Laporan: Tio Pirnando
Minggu, 08 Februari 2026 | 13:52 WIB
Ketua MUI bidang Penanggulangan Bencana, Nusron Wahid. (SinPo.id/dok. MUI)
Ketua MUI bidang Penanggulangan Bencana, Nusron Wahid. (SinPo.id/dok. MUI)

SinPo.id - Majelis Ulama Indonesia (MUI) mengapresiasi sikap tegas Presiden Prabowo Subianto yang mencabut izin operasi 28 perusahaan, karena terbukti melanggar dan merusak lingkungan di kawasan hutan nasional. Sebab, merusak lingkungan yang dapat mencelakakan manusia merupakan perbuatan keji dan kejahatan luar biasa. 

"Kami bersyukur dan berterima kasih kepada Bapak Presiden. Salah satu bukti langkah konkret Presiden adalah dengan mencabut izin 28 perusahaan yang telah terbukti melanggar dan merusak lingkungan," kata Ketua MUI bidang Penanggulangan Bencana, Nusron Wahid, dikutip Minggu, 8 Februari 2026. 

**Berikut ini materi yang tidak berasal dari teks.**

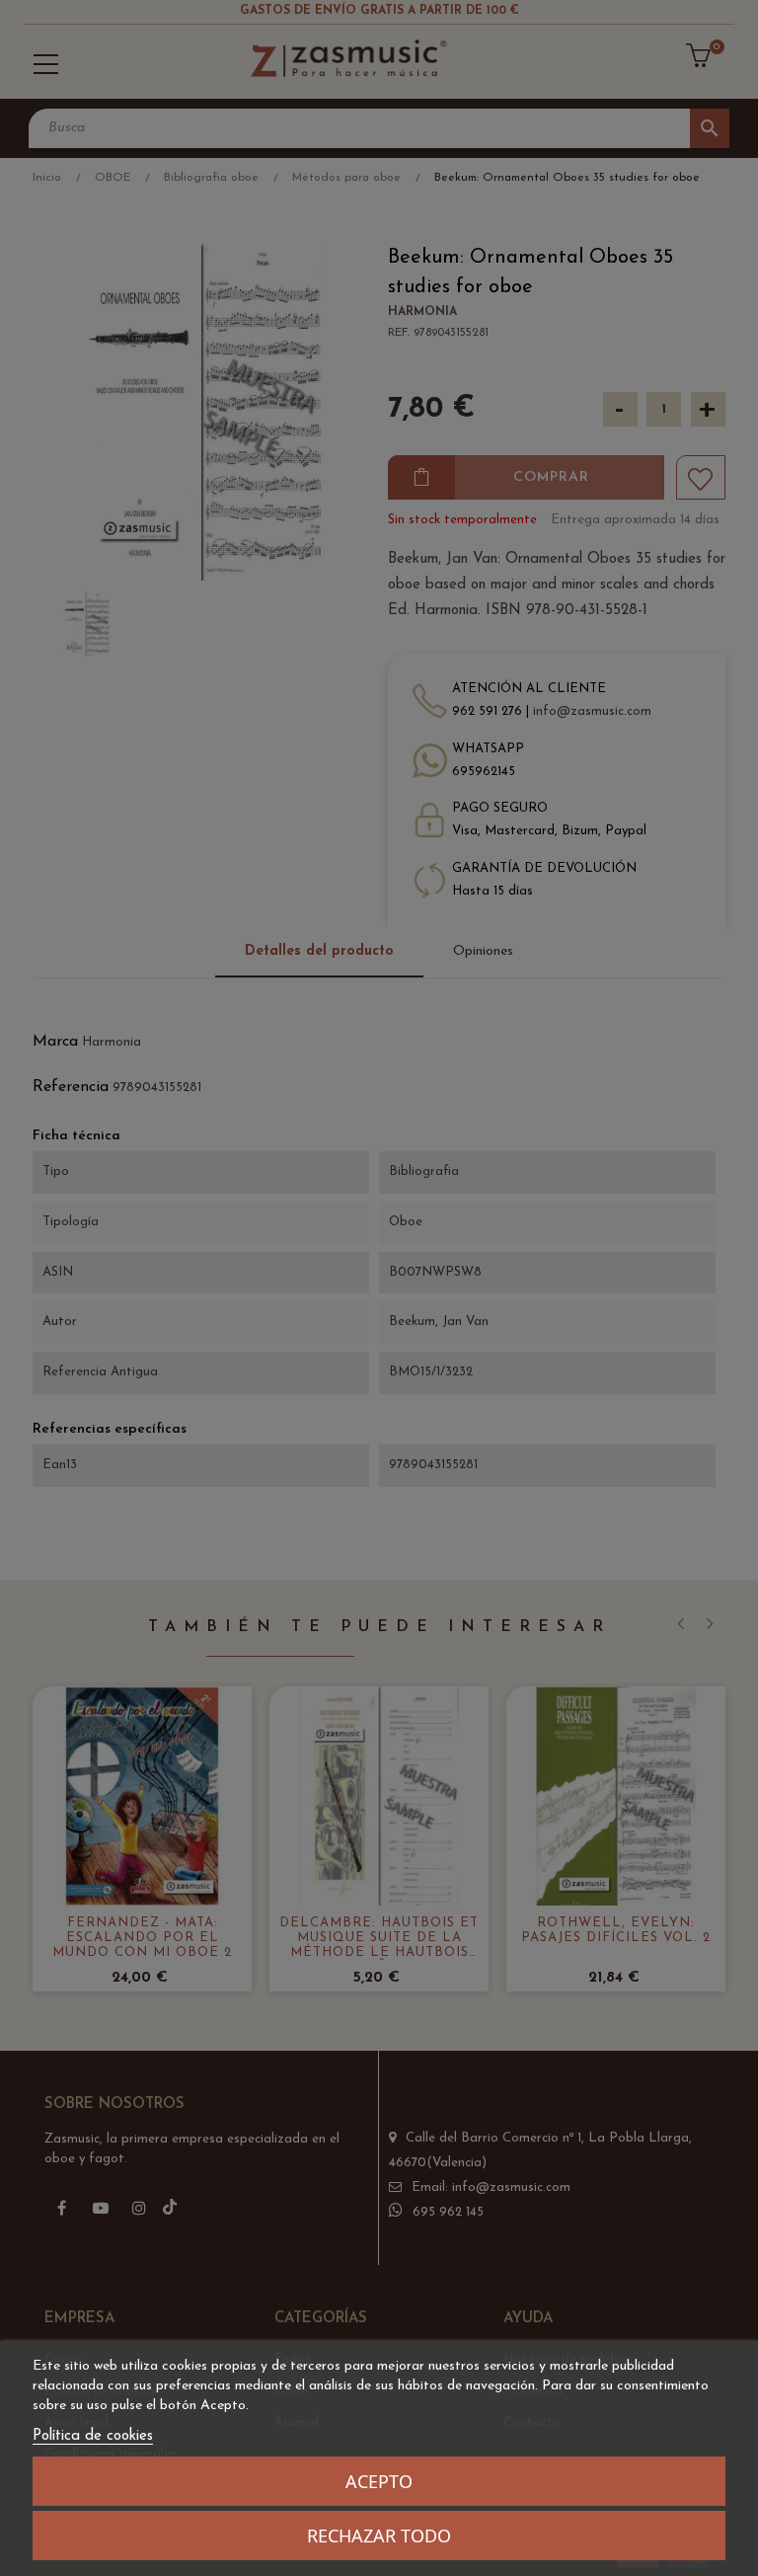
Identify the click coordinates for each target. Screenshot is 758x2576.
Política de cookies (93, 2436)
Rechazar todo (379, 2535)
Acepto (379, 2481)
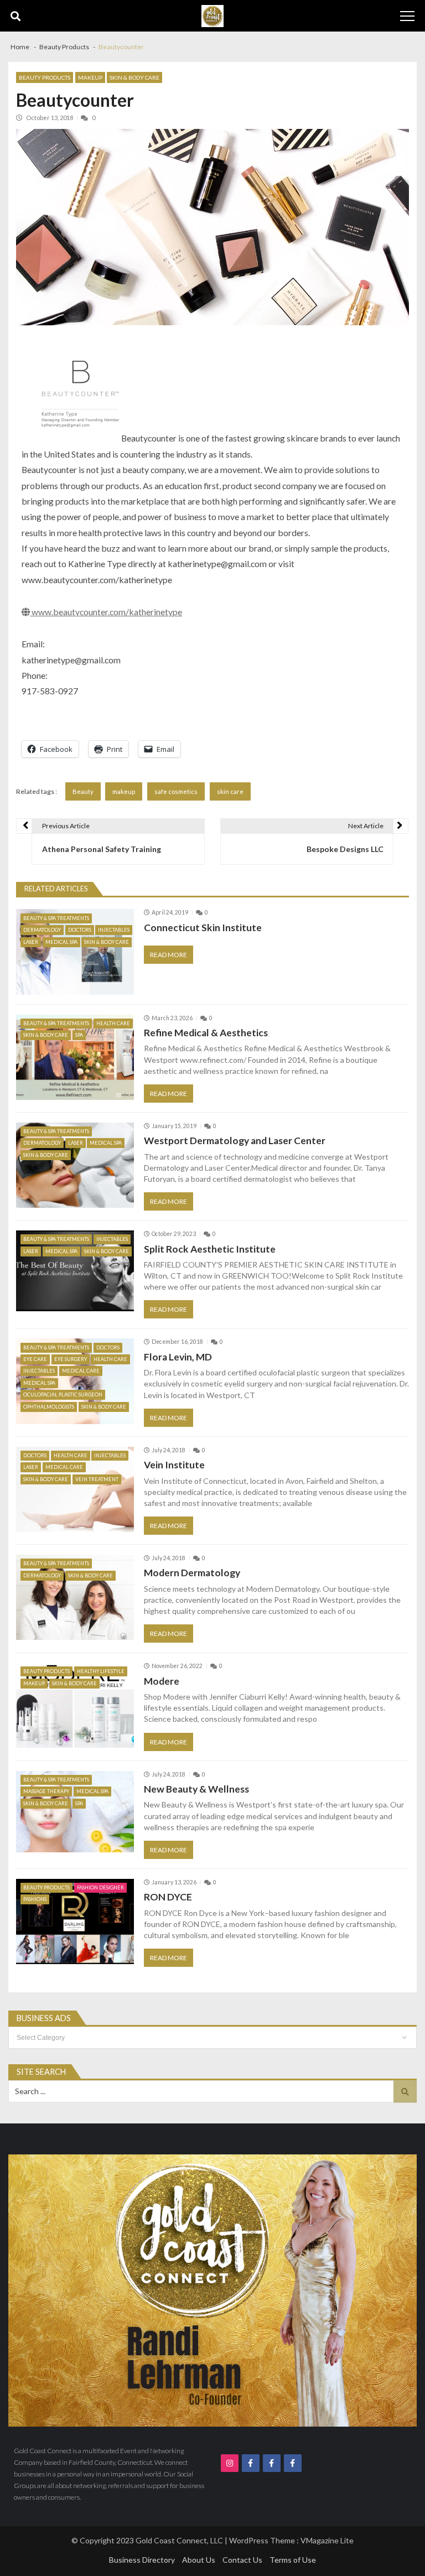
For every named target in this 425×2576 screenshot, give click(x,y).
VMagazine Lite (327, 2540)
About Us (198, 2559)
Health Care (113, 1023)
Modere (161, 1681)
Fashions (34, 1899)
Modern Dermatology (192, 1572)
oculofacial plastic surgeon (62, 1394)
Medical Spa (61, 942)
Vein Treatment (96, 1479)
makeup (123, 791)
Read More (168, 955)
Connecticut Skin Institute (203, 927)
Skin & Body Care (134, 77)
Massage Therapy (46, 1791)
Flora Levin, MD (178, 1357)
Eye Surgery (70, 1359)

Menteri ATR/BPN itu menilai, pencabutan izin saja tidak cukup. Namun, harus ditindaklanjuti dengan penegakan sanksi dan tindakan-tindakan tegas lainnya. Untuk itu, harus ada hukuman bagi perusak lingkungan.

"Dan harus kami sampaikan bahwa para perusak lingkungan itu harus mendapatkan hukuman dan balasan yang berat, serta siksaan yang berat baik di dunia maupun di akhirat," tegasnya.

Nusron berpandangan, pemerintah terus memperkuat kehadiran negara, meningkatkan kesiapsiagaan dan penanganan bencana, serta menempatkan keselamatan rakyat sebagai prioritas utama.

Hal ini tercermin dari kehadiran langsung Presiden di tengah-tengah korban bencana di daerah Tapanuli, Kabupaten Agam dan Padang Pariaman, Sumatra Barat, serta Kabupaten Aceh Tamiang, Aceh.

"Dalam konteks kekinian, kami melihat dan merasakan langsung, di bawah kepemimpinan Presiden Haji Prabowo Subianto, pemerintah terus memperkuat kehadiran negara," tukasnya.